• About this exercise: Search the records for the word "resolution" and report each line that has it.

• Data in this exercise:
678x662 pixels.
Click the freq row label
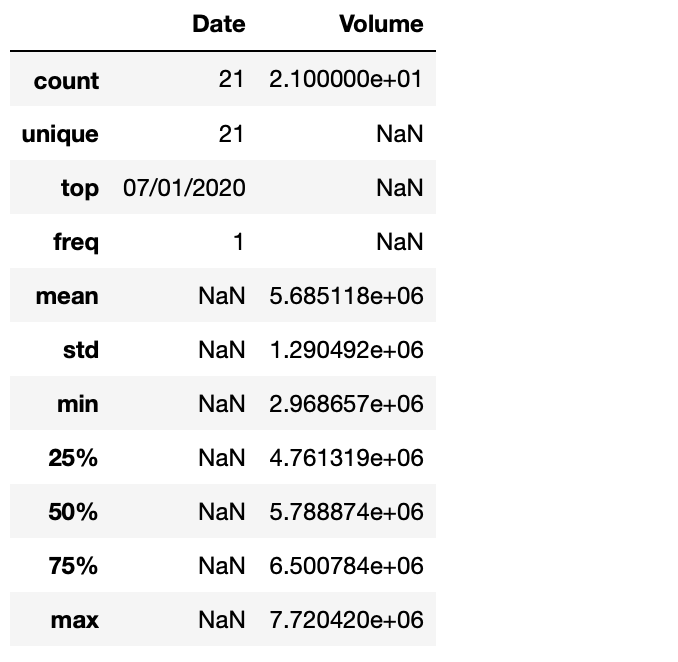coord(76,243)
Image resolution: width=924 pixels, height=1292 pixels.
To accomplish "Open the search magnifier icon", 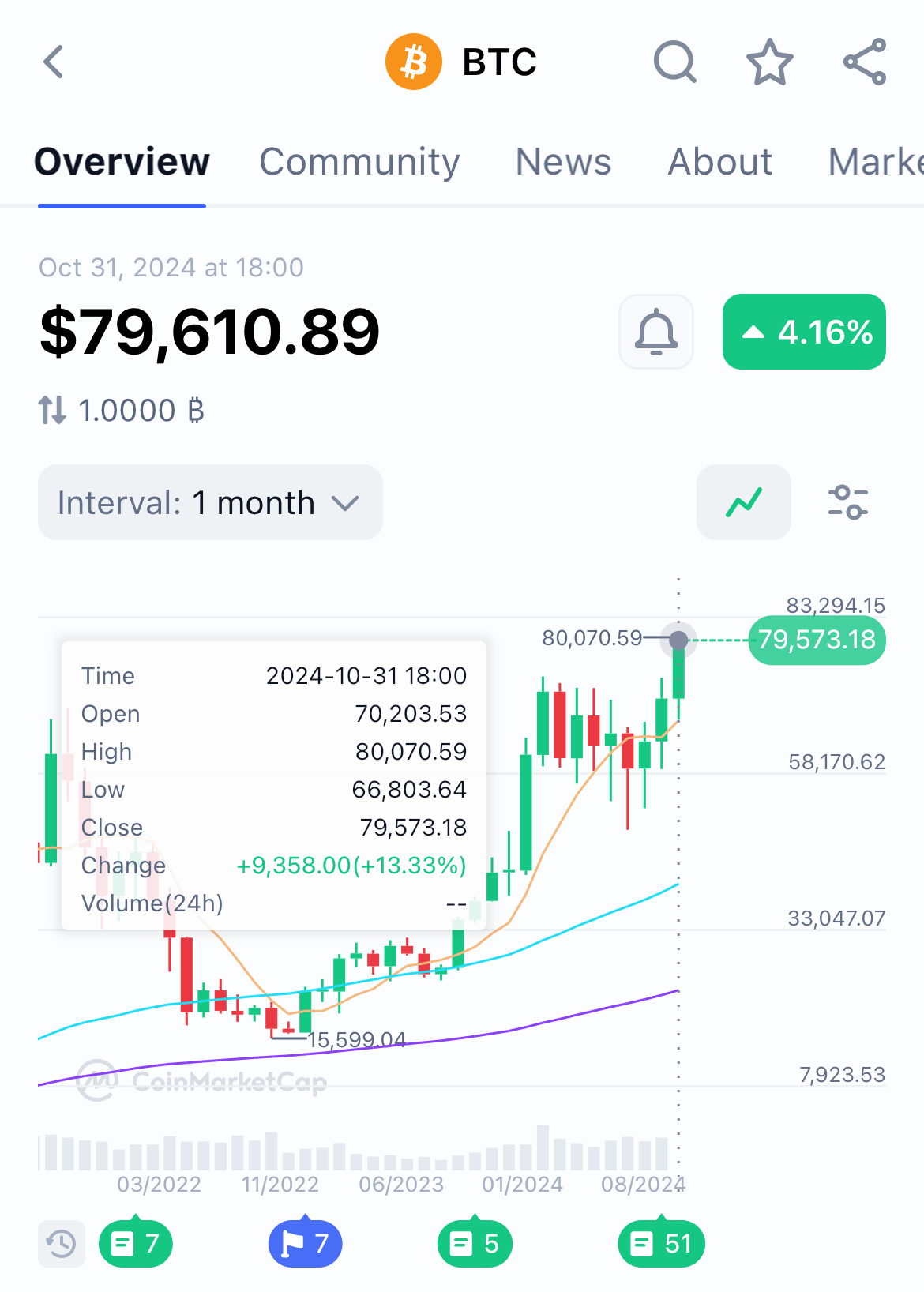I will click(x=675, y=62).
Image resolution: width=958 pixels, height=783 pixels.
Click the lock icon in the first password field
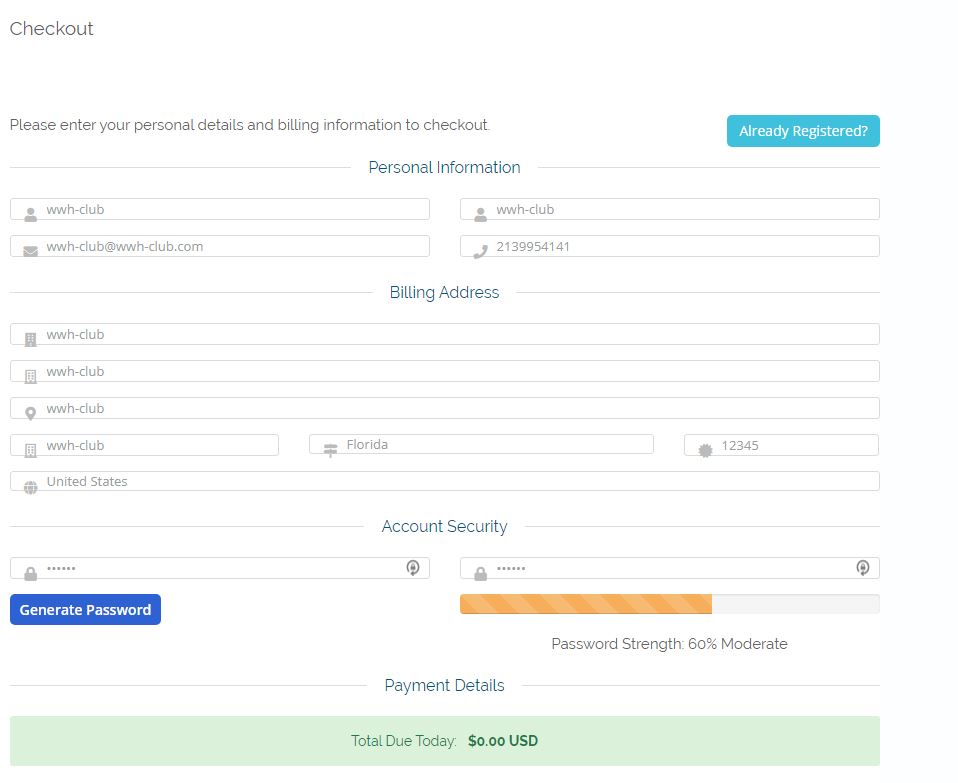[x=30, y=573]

==

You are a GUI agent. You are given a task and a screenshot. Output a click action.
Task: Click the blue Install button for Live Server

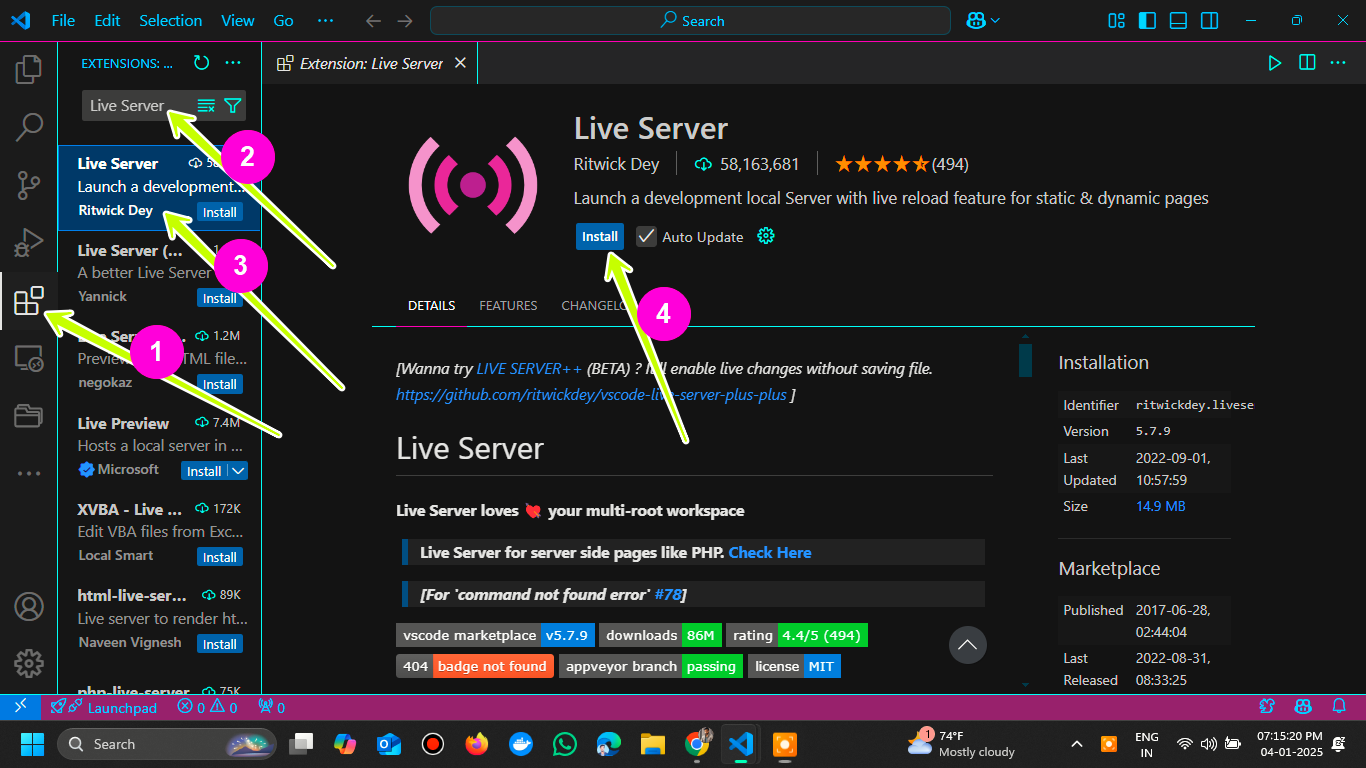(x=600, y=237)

• Task output:
Image resolution: width=924 pixels, height=1292 pixels.
Image resolution: width=958 pixels, height=783 pixels.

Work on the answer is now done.